Pair face Canada Day terror charges
A couple attempted to leave pressure cooker bombs at British Columbia's provincial parliament building on Canada Day, when thousands of people were expected to be there, police said.
John Nuttall and Amanda Korody were inspired by al Qaida ideology but were self-radicalised, Assistant Commissioner James Malizia of the Royal Canadian Mounted Police said. He called it a domestic threat without international connections.
Mr Malizia told a news conference there was no evidence or indication to suggest a connection to the deadly Boston Marathon bombings in April, which used bombs made from pressure cookers.
Supt Wayne Rideout said the public was never at risk and the threat was detected early.
Nuttall and Korody were arrested on Monday, as thousands attended the Canada Day celebrations at the legislature in the provincial capital of Victoria. Police said the pair targeted the celebrations, but the bombs were found outside the building before the crowds gathered.
"This self-radicalised behaviour was intended to create maximum impact and harm to Canadian citizens at the BC legislature on a national holiday," Mr Rideout said. "They took steps to educate themselves and produce explosive devices designed to cause injury and death."
The pair has been charged with conspiracy, facilitating a terrorist activity and making an explosive device.
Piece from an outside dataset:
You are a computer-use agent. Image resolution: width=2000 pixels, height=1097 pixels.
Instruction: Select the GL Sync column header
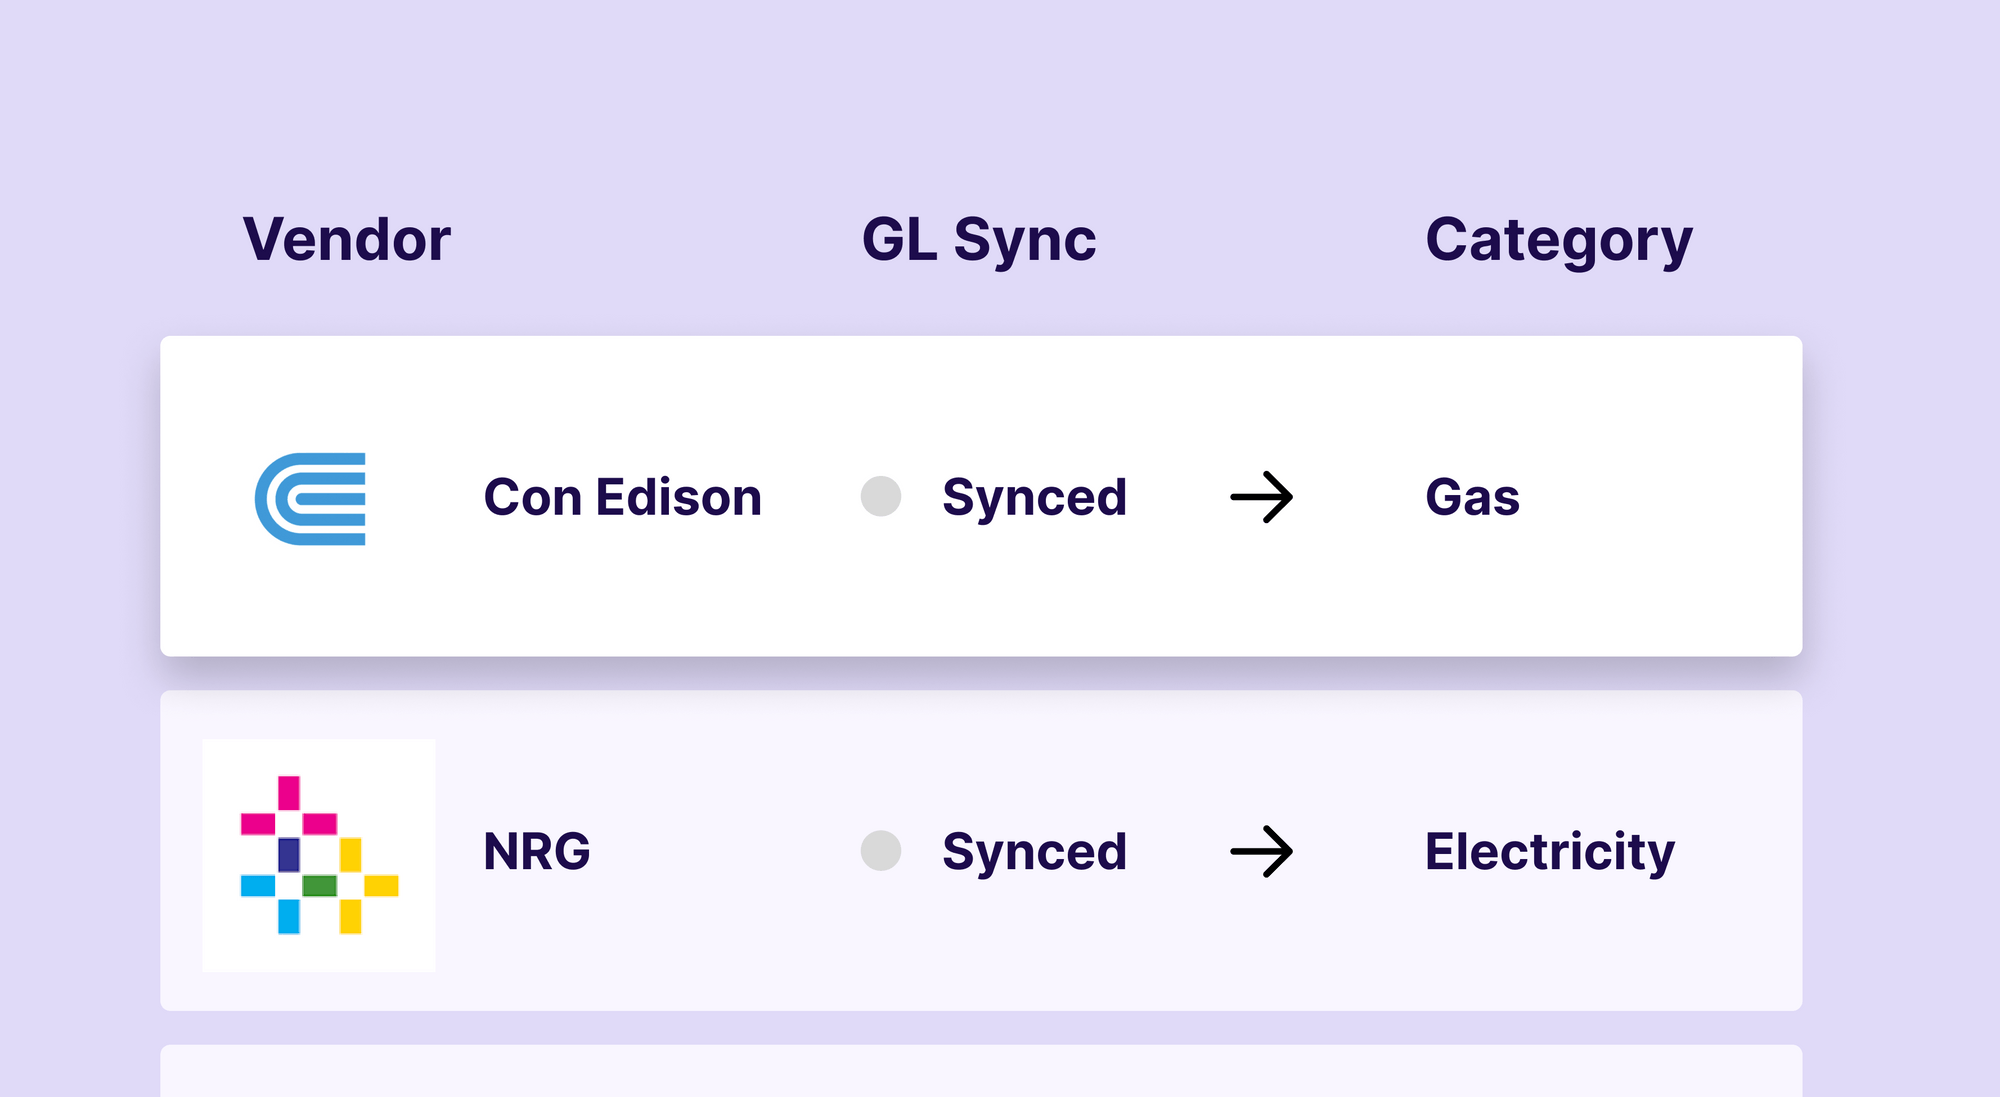click(x=979, y=240)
"A day after thousands of patriotic Canadians gathered on these grounds to celebrate the founding of our nation, I'm incredibly relieved to know that there was never any risk to anyone," British Columbia premier Christy Clark said. "We're also told that the suspects have no ties to any groups inside or outside Canada. Again, an incredible relief that these two individuals appeared to be working alone."
Mr Rideout stressed the pressure cooker devices were under police control and were inert.
Nuttall and Korody made a brief court appearance on Tuesday and will return on July 9 for a bail hearing.